## Supplied information

╔══

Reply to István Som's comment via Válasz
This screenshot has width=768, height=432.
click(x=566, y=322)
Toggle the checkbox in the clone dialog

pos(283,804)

╚══
╔══

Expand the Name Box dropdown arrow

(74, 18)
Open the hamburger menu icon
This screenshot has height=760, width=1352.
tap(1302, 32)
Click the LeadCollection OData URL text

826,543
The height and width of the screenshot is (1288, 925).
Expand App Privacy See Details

╚══

## Exercise aim
Give back exactly the lines above, from the line containing "The height and" through the line containing "Expand App Privacy See Details", with both end lines and nothing more.

## Answer section
The height and width of the screenshot is (1288, 925).
Expand App Privacy See Details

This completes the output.